Shippers, carriers, and customers alike are no strangers to the stress involved in the months leading up to Christmas. With Black Friday, Christmas and Boxing Day sales just around the corner and unforeseen circumstances and delays, the potential for overwhelm is ever-present. However, proactive planning and more organised transportation operations can alleviate these concerns, ensuring that any potential threats to deliver a seamless peak season can be avoided.
Therefore, the need for swift and intelligent delivery solutions is more critical than ever. Transportation Management Platforms (TMP) emerge as a key enabler, allowing stakeholders to optimise delivery times, enhance agility, and streamline their sustainability and costs, all while meeting rising consumer expectations. In this article, Christian Dolderer (pictured), Head of Market Intelligence Europe Road & Intermodal at Transporeon explains why it’s vital that retailers should prepare a seamless end-to-end supply chain before the run up to 2023’s peak season.
The Beauty of Data
Shippers and carriers are facing a delicate balancing act of keeping costs down while meeting the needs of increasingly demanding consumers. An empty shelf isn’t just a lost sale for someone – it’s a reason for customers to switch to another brand. So, businesses looking to drive as much value as possible from their operations also must ensure resilience against disruptions that, according to McKinsey, are becoming increasingly frequent.
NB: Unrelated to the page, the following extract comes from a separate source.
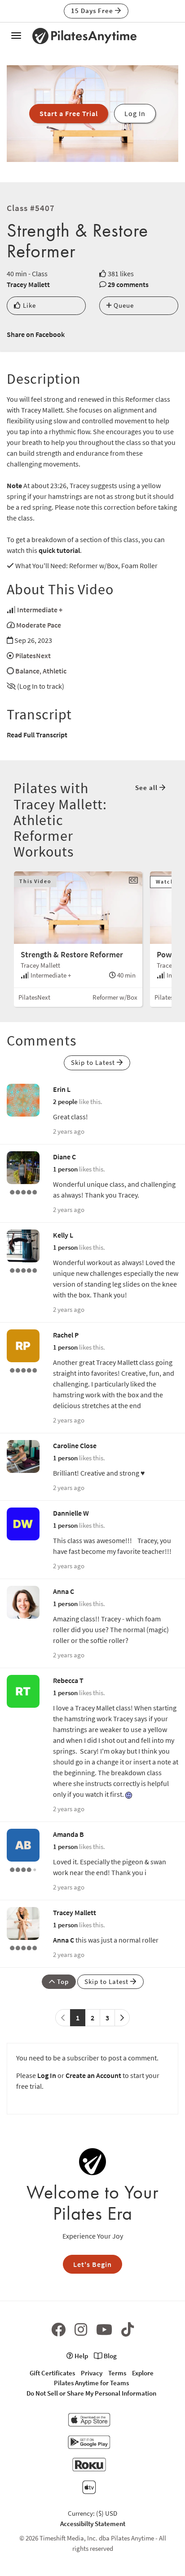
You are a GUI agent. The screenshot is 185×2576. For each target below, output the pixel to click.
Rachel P (66, 1334)
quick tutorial (59, 550)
Achieving an equilibrium between value and resilience starts with digitisation. The truth is that shippers and carriers aren’t as digitised as they should be. The era of Excel spreadsheets, manual searches, and endless route and rate browsing have become relics of the past. This inefficient administration burns valuable resources and fails to deliver optimum outcomes.
Now is the time for enterprises to pivot from mere data collection and embark on the process of generating transactions with the data at their disposal. Automated, data-driven decision-making within a collaborative and interconnected network, leveraging historical patterns, real-time data, and future predictions, will enhance transportation operations and enable reactions to fluctuating customer demands and adaptations to unforeseen events, such as border closures or dangerous weather conditions.
At the same time, tapping into data will provide balance in optimising their operations. Consider a day-to-day product such as toilet rolls, which is transported from warehouses to multiple countries and hundreds – if not thousands – of locations within those countries on a near-daily basis. These transports may have to cross international borders, adapt their routes due to traffic jams or road closures, and sync up with countless other transports. The logistics involved are staggering, but data can act as the common thread that ties such a complex operation together.
By investing in a smart Transport Management Platform, carriers and shippers can unlock multiple benefits such as optimising their operations and building greater profit margins. However, achieving it requires businesses to think beyond basic automation.
We’re Better Together
At times like peak season, it is more important than ever for enterprises to unite and work together to unlock operational benefits. For example, there’s no reason for trucks to travel hundreds of empty miles when a similar truck, equipped for the task, is more than likely unloading nearby. It’s time for shippers and carriers to forge connections with one another, establish common business standards, foster collaboration and embrace a platform that facilitates network-wide interoperability.
During peak season, connecting shippers, load recipients, service providers, brokers, forwarders and asset-based carriers is integral to creating a collaborative transportation community. By adhering to common standards and promoting interoperability, all stakeholders can uncover new business opportunities while achieving economies in their operations. This spirit of collaboration will grant the transportation market resilience and agility – both critical components, as highlighted in the 33rd Annual State of Logistics (SoL) report.
Long before the holiday season, shippers and carriers must be prepared to build deeper relationships and drive collaboration with other industry stakeholders within one connected network. They must work together to realise the economic gains available. It’s also clear that only through the implementation of digital tools, automation of the decision-making processes, and the harnessing of real-time insights, can the necessary steps be taken to establish the connectivity and interoperability required to bring logistics businesses together.